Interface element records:

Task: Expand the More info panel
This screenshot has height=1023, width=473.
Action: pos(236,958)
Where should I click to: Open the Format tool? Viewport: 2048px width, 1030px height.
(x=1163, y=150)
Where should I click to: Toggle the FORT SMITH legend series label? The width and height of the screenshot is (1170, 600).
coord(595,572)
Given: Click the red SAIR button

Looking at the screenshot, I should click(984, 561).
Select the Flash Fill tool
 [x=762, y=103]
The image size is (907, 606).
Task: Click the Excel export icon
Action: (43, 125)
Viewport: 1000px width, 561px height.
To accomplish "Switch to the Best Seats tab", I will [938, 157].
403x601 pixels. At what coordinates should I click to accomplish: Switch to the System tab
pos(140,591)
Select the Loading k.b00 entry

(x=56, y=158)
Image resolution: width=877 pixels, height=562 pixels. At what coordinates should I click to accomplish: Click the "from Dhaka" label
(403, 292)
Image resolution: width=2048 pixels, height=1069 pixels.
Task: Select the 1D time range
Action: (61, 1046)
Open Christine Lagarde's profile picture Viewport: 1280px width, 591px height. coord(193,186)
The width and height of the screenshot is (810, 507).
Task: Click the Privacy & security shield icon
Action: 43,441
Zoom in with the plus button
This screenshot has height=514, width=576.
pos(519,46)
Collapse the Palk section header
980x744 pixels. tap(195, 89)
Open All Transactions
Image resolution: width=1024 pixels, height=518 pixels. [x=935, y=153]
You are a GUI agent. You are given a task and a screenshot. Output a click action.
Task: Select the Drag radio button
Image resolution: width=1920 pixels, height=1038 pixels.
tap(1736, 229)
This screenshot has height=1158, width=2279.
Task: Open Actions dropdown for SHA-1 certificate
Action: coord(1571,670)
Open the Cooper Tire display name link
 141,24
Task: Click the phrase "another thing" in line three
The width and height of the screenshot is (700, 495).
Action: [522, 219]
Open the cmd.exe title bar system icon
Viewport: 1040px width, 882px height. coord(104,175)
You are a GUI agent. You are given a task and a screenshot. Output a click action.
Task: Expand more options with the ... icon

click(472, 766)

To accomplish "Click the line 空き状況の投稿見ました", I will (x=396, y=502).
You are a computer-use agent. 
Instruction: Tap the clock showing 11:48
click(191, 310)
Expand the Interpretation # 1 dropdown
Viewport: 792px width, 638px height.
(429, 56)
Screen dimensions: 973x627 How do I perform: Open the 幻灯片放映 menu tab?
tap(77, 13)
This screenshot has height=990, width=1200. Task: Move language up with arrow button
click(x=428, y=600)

→ Task directions
Return every line of the records above verbatim, with nothing altered, added, or left out.

→ Output
Task: Expand the More info panel
This screenshot has height=1023, width=473.
Action: pos(236,958)
Where should I click to: Open the Format tool? Viewport: 2048px width, 1030px height.
(x=1163, y=150)
Where should I click to: Toggle the FORT SMITH legend series label? The width and height of the screenshot is (1170, 600).
coord(595,572)
Given: Click the red SAIR button

Looking at the screenshot, I should click(984, 561).
Select the Flash Fill tool
 [x=762, y=103]
The image size is (907, 606).
Task: Click the Excel export icon
Action: (43, 125)
Viewport: 1000px width, 561px height.
To accomplish "Switch to the Best Seats tab", I will [938, 157].
403x601 pixels. At what coordinates should I click to accomplish: Switch to the System tab
pos(140,591)
Select the Loading k.b00 entry

(x=56, y=158)
Image resolution: width=877 pixels, height=562 pixels. At what coordinates should I click to accomplish: Click the "from Dhaka" label
(403, 292)
Image resolution: width=2048 pixels, height=1069 pixels.
Task: Select the 1D time range
Action: (61, 1046)
Open Christine Lagarde's profile picture Viewport: 1280px width, 591px height. coord(193,186)
The width and height of the screenshot is (810, 507).
Task: Click the Privacy & security shield icon
Action: 43,441
Zoom in with the plus button
This screenshot has height=514, width=576.
pos(519,46)
Collapse the Palk section header
980x744 pixels. tap(195, 89)
Open All Transactions
Image resolution: width=1024 pixels, height=518 pixels. [x=935, y=153]
You are a GUI agent. You are given a task and a screenshot. Output a click action.
Task: Select the Drag radio button
Image resolution: width=1920 pixels, height=1038 pixels.
tap(1736, 229)
This screenshot has height=1158, width=2279.
Task: Open Actions dropdown for SHA-1 certificate
Action: coord(1571,670)
Open the Cooper Tire display name link
 141,24
Task: Click the phrase "another thing" in line three
The width and height of the screenshot is (700, 495).
Action: [522, 219]
Open the cmd.exe title bar system icon
Viewport: 1040px width, 882px height. coord(104,175)
You are a GUI agent. You are given a task and a screenshot. Output a click action.
Task: Expand more options with the ... icon

click(472, 766)

To accomplish "Click the line 空き状況の投稿見ました", I will (x=396, y=502).
You are a computer-use agent. 
Instruction: Tap the clock showing 11:48
click(191, 310)
Expand the Interpretation # 1 dropdown
Viewport: 792px width, 638px height.
(429, 56)
Screen dimensions: 973x627 How do I perform: Open the 幻灯片放映 menu tab?
tap(77, 13)
This screenshot has height=990, width=1200. Task: Move language up with arrow button
click(x=428, y=600)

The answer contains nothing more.